L'écrivaine islandaise Audur Ava Olafsdottir a surpris tout le monde, en 2011, avec son gracieux roman Rosa Candida (Prix des libraires). Elle surprend encore avec le lumineux L'embellie, sorti en version française il y a quelques semaines, mais publié en islandais avant Rosa Candida! Entrevue en direct de Reykjavik avec cette auteure qui parle très bien le français - avec, pour reprendre ses mots, «un accent russe»!

Q : Sous des dehors un peu nonchalants, l'héroïne de L'embellie a vécu, adolescente, un drame dont elle se punit depuis en étant docile à l'extrême. C'est notamment en s'occupant d'un enfant qui n'est pas le sien qu'elle va cesser. Pourquoi la maternité «par procuration» vous inspire-t-elle autant?

R : Je ne sais pas pourquoi on trouve souvent dans mes romans des gens qui s'occupent d'enfants qui ne sont pas les leurs... Dans L'embellie, j'écris: «Les femelles veillent sur les petits des unes et des autres, c'est en tout cas ce que font les canes.» Je crois que la maternité n'est pas nécessairement dans les gènes, pas quelque chose d'inné, elle peut prendre différentes formes. Et je crois aussi qu'on a plus de chances d'être un bon parent si on est une bonne personne. D'ailleurs, l'héroïne ne tente pas de remplacer la mère biologique. Mais elle devient responsable, plus organisée, comme le héros dans Rosa Candida.

Q : Le thème du petit enfant se trouve aussi dans vos deux romans traduits en français. Pourquoi?

R : C'est après Rosa Candida qu'on voit des motifs qui reviennent, par exemple le voyage en voiture. Au centre de ces motifs, il y a un petit enfant très sage, un génie. Dans Rosa Candida, le bébé connaissait déjà quelques mots de latin! Dans L'embellie, le personnage de Tumi est sourd, malvoyant, très petit pour son âge, presque transparent, mais lui aussi est un génie. Dans les romans, en général, l'enfant est un symbole du futur du monde. Disons que si Tumi incarne le futur, alors on n'a pas à s'inquiéter pour le monde...

Q : En islandais, le titre de votre roman se traduit par Pluie de novembre. Or, le titre de la traduction, c'est L'embellie. Pourquoi?
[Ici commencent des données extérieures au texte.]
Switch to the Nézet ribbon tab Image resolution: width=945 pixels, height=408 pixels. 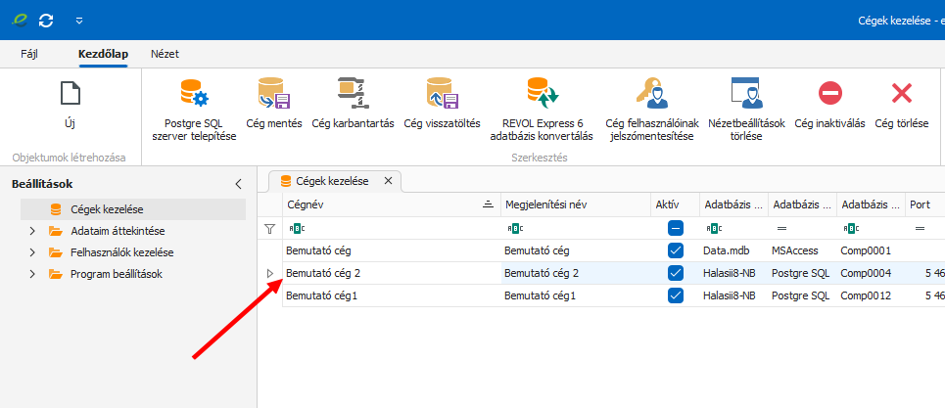click(x=165, y=54)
R : Le titre de travail de ce roman, c'était La femme est une île! Adolescente, j'avais lu le poème de John Donne No Man is an Island (écrit en 1624), et j'ai pensé que si aucun homme n'est une île, la femme l'est. L'embellie porte aussi sur la solitude féminine. C'est pour cela qu'un autre des thèmes du livre, c'est le rôle du langage dans la communication: l'héroïne parle une grande quantité de langues, mais elle n'a pas la parole facile. Mon roman s'intéresse à l'expérience et à la perception sensorielles, au corps, celui d'une femme et aussi celui d'une île, l'Islande. Il se déroule pendant un déluge de 40 jours. Un déluge qui aurait une île comme arche et pas de couples. J'ai plutôt créé un partenaire de voyage à mon héroïne, un enfant handicapé de 4 ans qui ne parle pas. Il est au-dessus des mots...

Extrait de L'embellie

«C'est à ce moment précis que m'effleure pour la première fois l'idée que je suis une femme au milieu d'un motif finement tissé d'émotions et de temps, que bien des choses qui se produisent simultanément ont de l'importance pour ma vie, que les événements n'interviennent pas les uns après les autres, mais sur plusieurs plans simultanés de pensées, de rêves et de sentiments, qu'il y a un instant au coeur de l'instant. Bien plus tard seulement, la mémoire fera son tri et discernera un fil dans le chaos de ce qui a eu lieu. C'est exactement ainsi que les destins d'une femme et d'une bête s'entrecroisent. La conductrice écoute une chanson espagnole d'amour et de regret, elle jette un bref coup d'oeil dans le rétroviseur pour voir comment son petit compagnon de voyage sourd se débrouille avec son Chocolait et sa banane, au même moment un mouton décide de traverser la route juste au nez de la voiture, ou bien prend peur - que sais-je du fonctionnement psychique d'un représentant de la souche antique et pure des moutons d'Islande?»